┌─ Data

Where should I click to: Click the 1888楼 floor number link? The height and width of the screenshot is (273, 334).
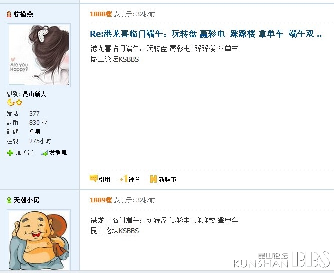[x=101, y=14]
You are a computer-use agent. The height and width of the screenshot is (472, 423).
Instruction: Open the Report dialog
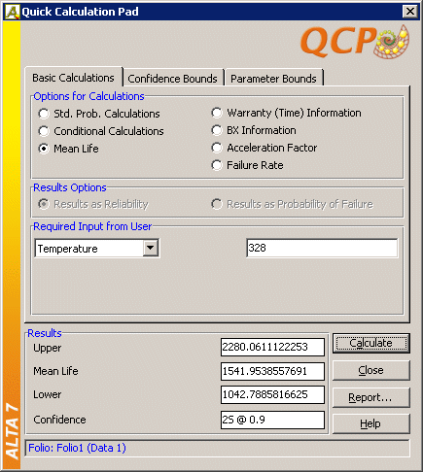pos(371,397)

└─

Activity:
Ignoring the pictures, write out word for word only the lines from the one containing "You are a computer-use" through the last line of the data, both ends included.

Answer below:
You are a computer-use agent. The height and width of the screenshot is (472, 423).
Instruction: Open the Report dialog
pos(371,397)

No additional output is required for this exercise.